The general cause to this symptom is improper intraoperation routine to patients. This improper intraoperation routine not means not in accordance with the standard routine, but the same treatment produces different results on people. When seen in the various report, the exact cause of dysphagia is still unclear.
Dysphagia after surgery generally associated with number of fused level, advancing ages, female sex and revision surgery. Dysphagia after anterior cervical spine surgery degree hypothesized increase with people whose have larger neck. But this thing did not have correlation with increased BMI, Mallampaty score or difficult intubation.
Dysphagia after anterior cervical spine surgery did not have significant differences between groups of age, sex, body mass index or length of surgery. Patient who undergoing AC surgery had increased degree of dysphagia 3 weeks after surgery. This could be due to AC procedure and not due intubation alone. Smoking, COPD, and female sex became a risk factor in development of dysphagia.

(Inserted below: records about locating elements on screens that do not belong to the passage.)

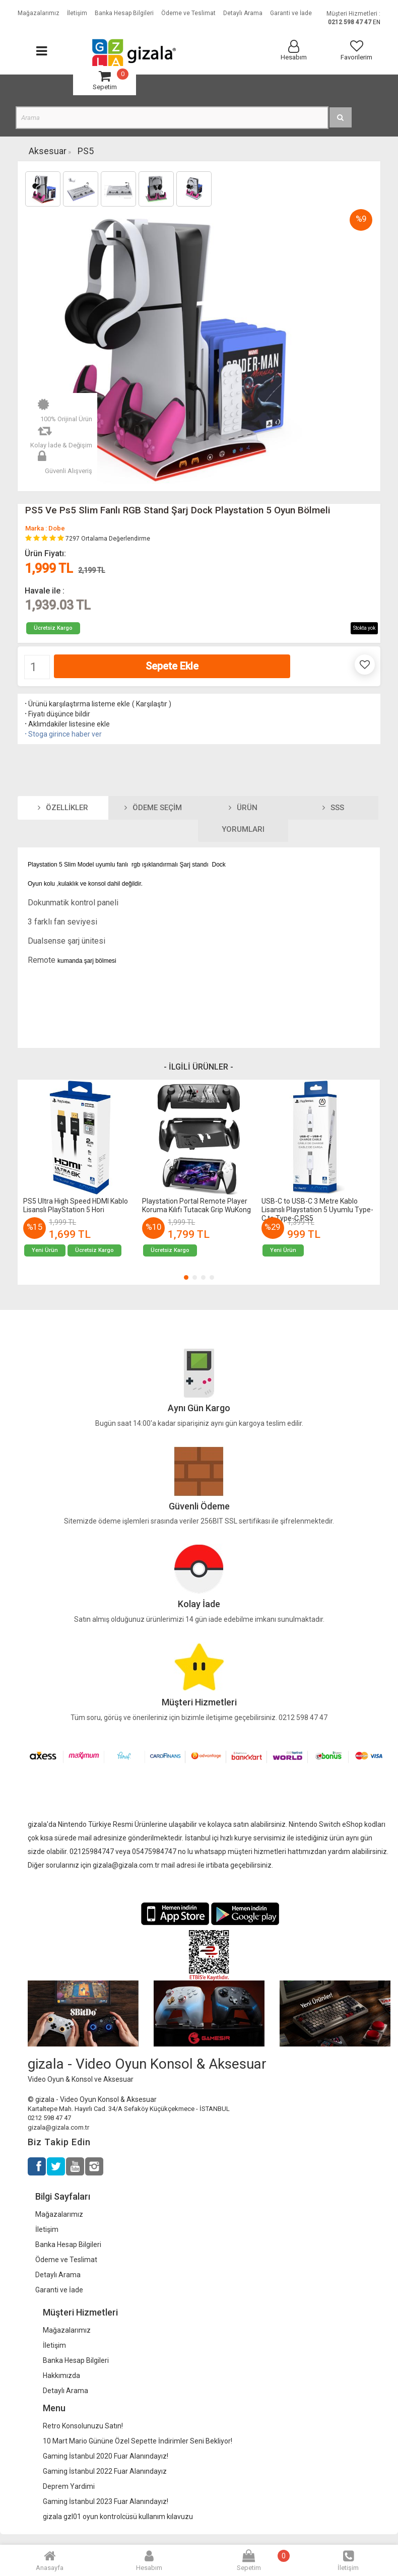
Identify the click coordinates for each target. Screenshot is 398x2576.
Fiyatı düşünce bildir (56, 714)
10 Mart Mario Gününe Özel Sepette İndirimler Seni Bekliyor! (137, 2441)
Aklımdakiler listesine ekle (66, 724)
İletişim (46, 2229)
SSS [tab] (333, 807)
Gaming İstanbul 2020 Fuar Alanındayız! (105, 2456)
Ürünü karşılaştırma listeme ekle (76, 704)
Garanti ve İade (59, 2290)
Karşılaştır (151, 704)
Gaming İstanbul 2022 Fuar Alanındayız (105, 2471)
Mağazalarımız (59, 2214)
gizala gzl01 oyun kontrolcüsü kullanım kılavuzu (118, 2517)
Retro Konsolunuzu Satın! (83, 2426)
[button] (186, 1277)
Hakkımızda (61, 2375)
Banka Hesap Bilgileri (68, 2244)
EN (376, 22)
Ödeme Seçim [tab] (153, 807)
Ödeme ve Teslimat (66, 2260)
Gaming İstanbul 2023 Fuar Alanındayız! (105, 2501)
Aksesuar (48, 151)
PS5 (86, 151)
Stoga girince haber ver (62, 734)
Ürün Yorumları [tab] (243, 818)
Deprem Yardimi (69, 2486)
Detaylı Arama (58, 2275)
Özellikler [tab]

To minimize dysphagia after surgery, one should have pre-operative discussion with patient to inform this common complication, especially to female patient since they can will experiencing some degree of dysphagia, and 10% of them will suffer it at long-term. The older patients or someone who undergoing multilevel surgery and them who have pre-existing swallow dysfunction have a larger risk to this symptom.
To prevent this dysphagia, certain intra-operative routine can minimize the complication. The operation routine should be adjusted to patient’s physical condition to prevent any problem in surgery. The doctor should prepare appropriate action to prevent any flaw in surgery that will exacerbate patient’s condition. And that became the last explanation about dysphagia after anterior cervical spine surgery.